Formal explanation of pooling
According to relevant theories: (1) the variance of the estimated value increases due to restricted neighborhood size; (2) the deviation of the estimated mean caused by error. In general, mean-pooling can reduce the first error, retain more background information, max-pooling can reduce the second error, and retain more texture information.
In general, the input and output dimensions of pooling are high and low, which can be understood as dimensionality reduction to a certain extent. Based on the above explanation of the pooling principle, we can infer that, this dimension reduction process greatly preserves some of the most important input information. In the actual application of pooling, we need to analyze the characteristics of the actual problem. Actually, knowing the operation and principle of pooling is a good innovation if she works well with specific problems.

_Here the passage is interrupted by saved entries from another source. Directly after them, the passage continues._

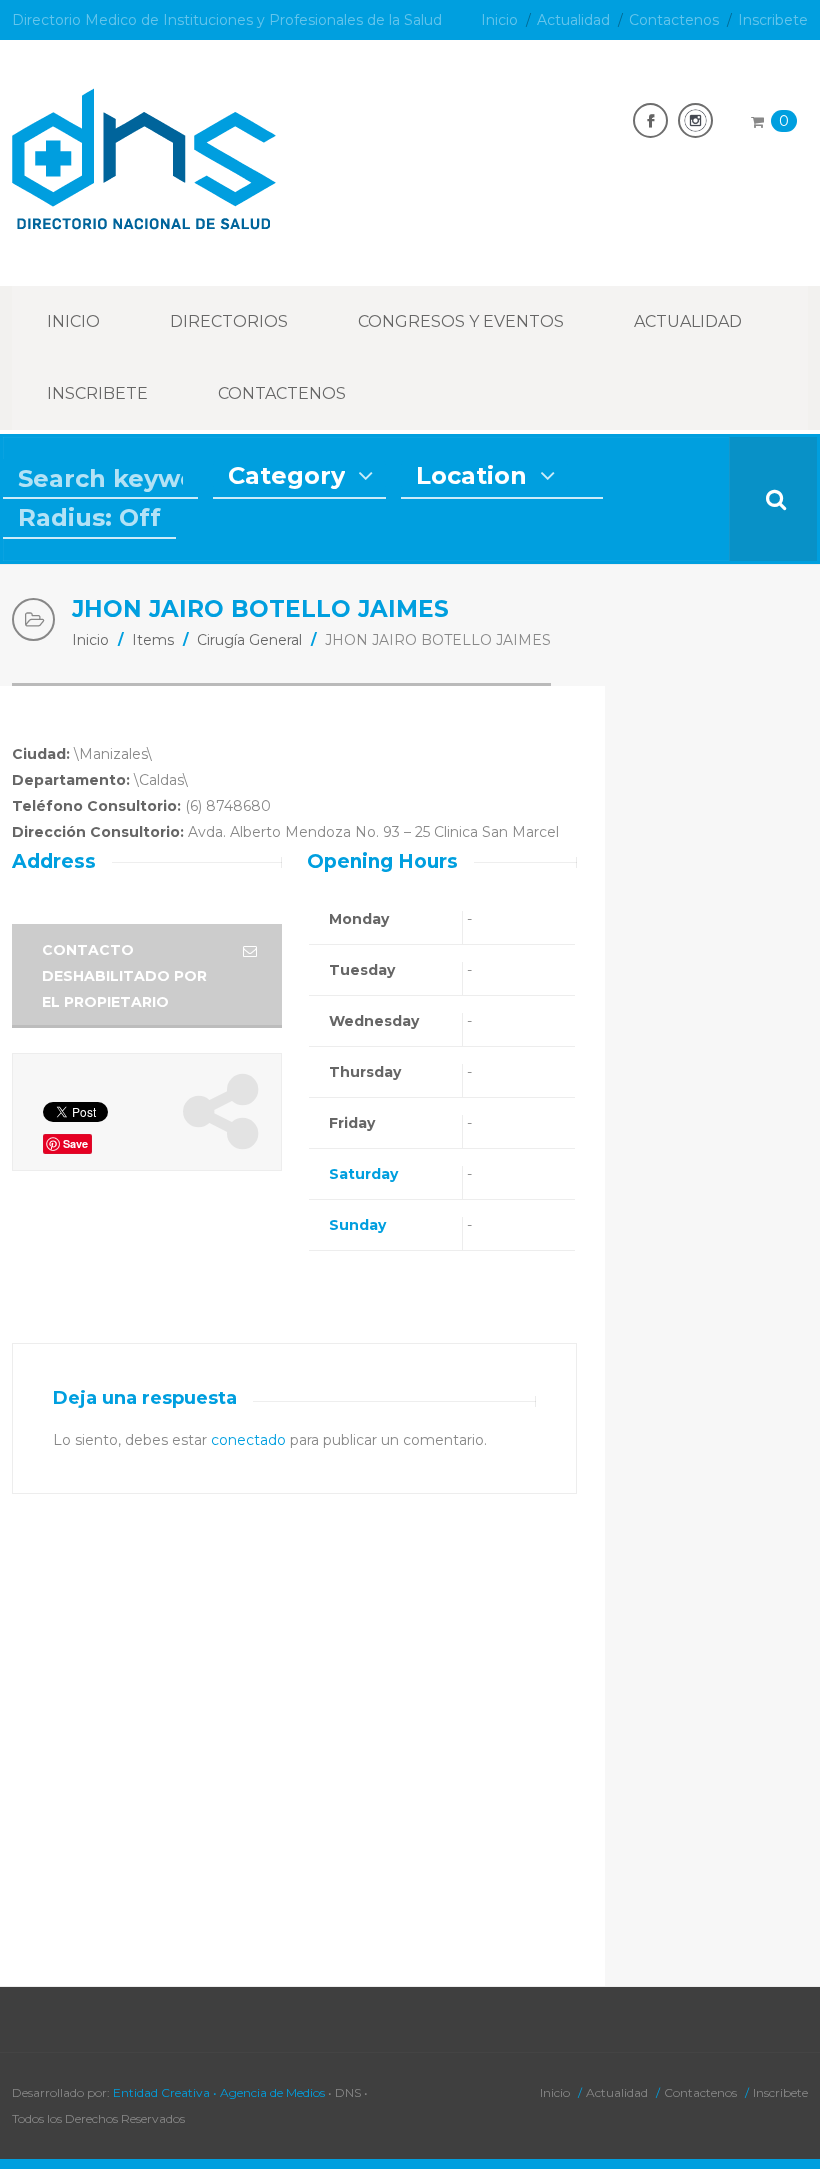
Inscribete (773, 20)
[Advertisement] (719, 986)
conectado (248, 1440)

Iii. Python Implementation of pooing
Some of my thoughts on code writing are as follows. The core is to split a complicated problem into a problem that can be directly implemented using code:
1) The input matrix can be mxn or mxnxp. If you directly consider these two forms of code, you cannot start with it (there are a lot of situations to consider, and multi-dimensional matrices are easy to confuse myself ). Careful analysis shows that if I implement the pooling of the mxn matrix, the mxnxp matrix can be easily implemented using the mxn matrix.

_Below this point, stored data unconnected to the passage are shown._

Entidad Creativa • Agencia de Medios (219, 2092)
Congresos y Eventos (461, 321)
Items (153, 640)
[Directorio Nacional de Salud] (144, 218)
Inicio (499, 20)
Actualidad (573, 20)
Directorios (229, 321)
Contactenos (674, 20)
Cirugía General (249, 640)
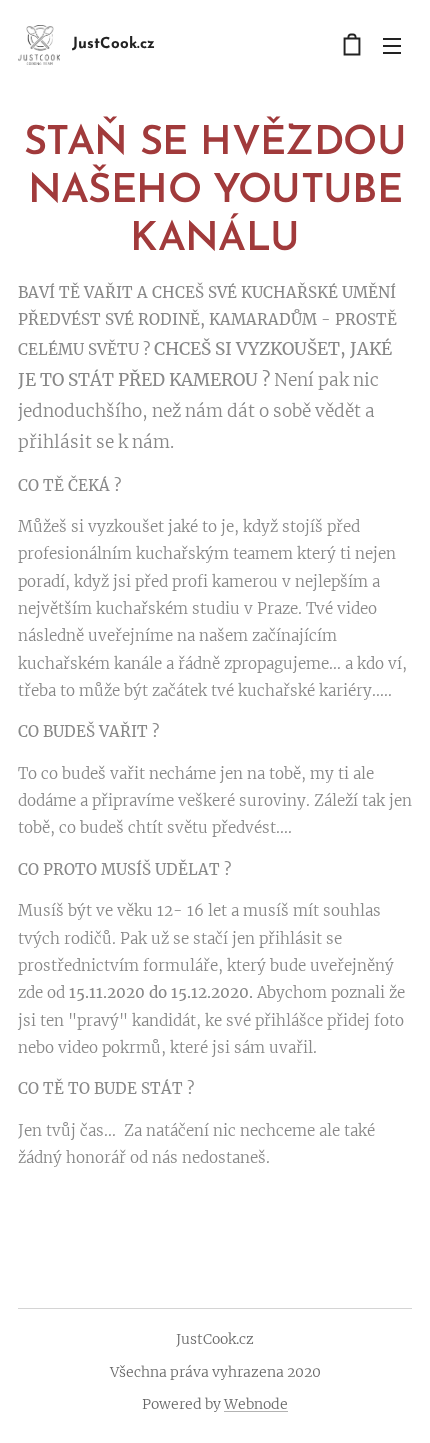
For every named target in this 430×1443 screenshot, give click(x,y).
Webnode (256, 1404)
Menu (392, 45)
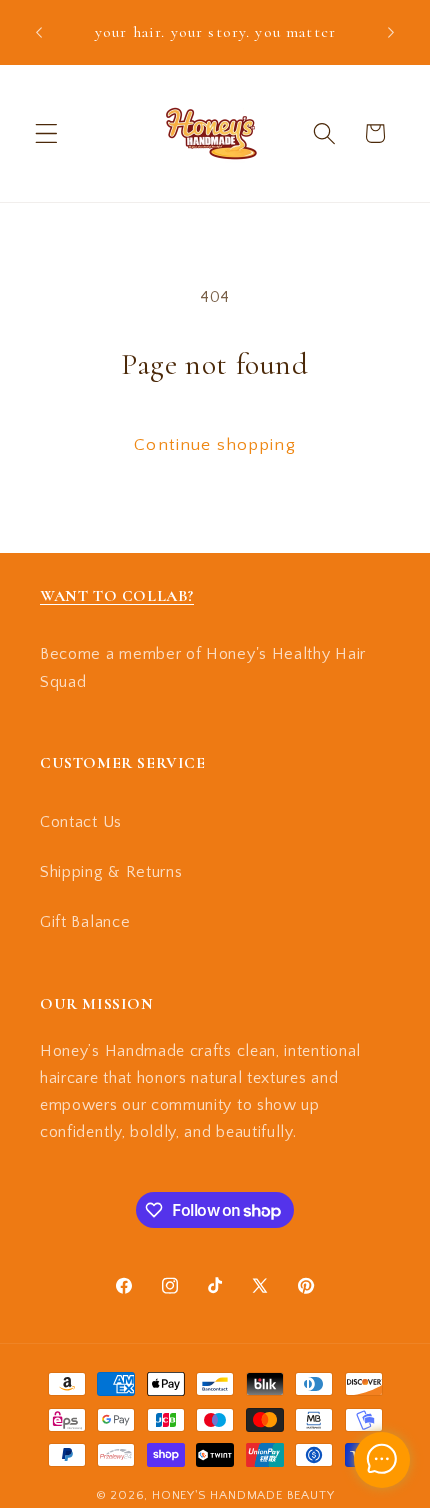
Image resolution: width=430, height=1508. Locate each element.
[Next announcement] (391, 32)
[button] (46, 133)
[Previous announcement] (39, 32)
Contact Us (81, 822)
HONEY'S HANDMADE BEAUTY (243, 1495)
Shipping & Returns (111, 872)
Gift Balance (85, 922)
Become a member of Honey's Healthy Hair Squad (203, 667)
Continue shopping (215, 444)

2) For mxn matrix input, it is possible that the orange box in Figure 1 cannot exactly overwrite the input matrix. Therefore, we need to expand the input matrix. Expansion is also very simple. As long as the poolSize corresponding to the last poolStride can overwrite the input matrix, others can certainly overwrite the input matrix.
3) Finally, the for loop performs similar operations.
def pooling(inputMap,poolSize=3,poolStride=2,mode='max'): """INPUTS: inputMap - input array of the pooling layer poolSize - X-size(equivalent to Y-size) of receptive field poolStride - the stride size between successive pooling squares OUTPUTS: outputMap - output array of the pooling layer Padding mode - 'edge' """ # inputMap sizes in_row,in_col = np.shape(inputMap) # outputMap sizes out_row,out_col = int(np.floor(in_row/poolStride)),int(np.floor(in_col/poolStride)) row_remainder,col_remainder = np.mod(in_row,poolStride),np.mod(in_col,poolStride) if row_remainder != 0: out_row +=1 if col_remainder != 0: out_col +=1 outputMap = np.zeros((out_row,out_col)) # padding temp_map = np.lib.pad(inputMap, ((0,poolSize-row_remainder),(0,poolSize-col_remainder)), 'edge') # max pooling for r_idx in range(0,out_row): for c_idx in range(0,out_col): startX = c_idx * poolStride startY = r_idx * poolStride poolField = temp_map[startY:startY + poolSize, startX:startX + poolSize] poolOut = np.max(poolField) outputMap[r_idx,c_idx] = poolOut # retrun outputMap return outputMap
# Test an instance
Test = np. array ([[1, 2, 3, 4], [5, 6, 7, 8], [9, 10, 11, 12])
Test_result = pooling (test, 2, 2, 'max ')
Print (test_result)
Test results:
Summary: first understand the input, output, and functions of a technology, then look for similar examples in life, and finally, break down the technology into achievable steps.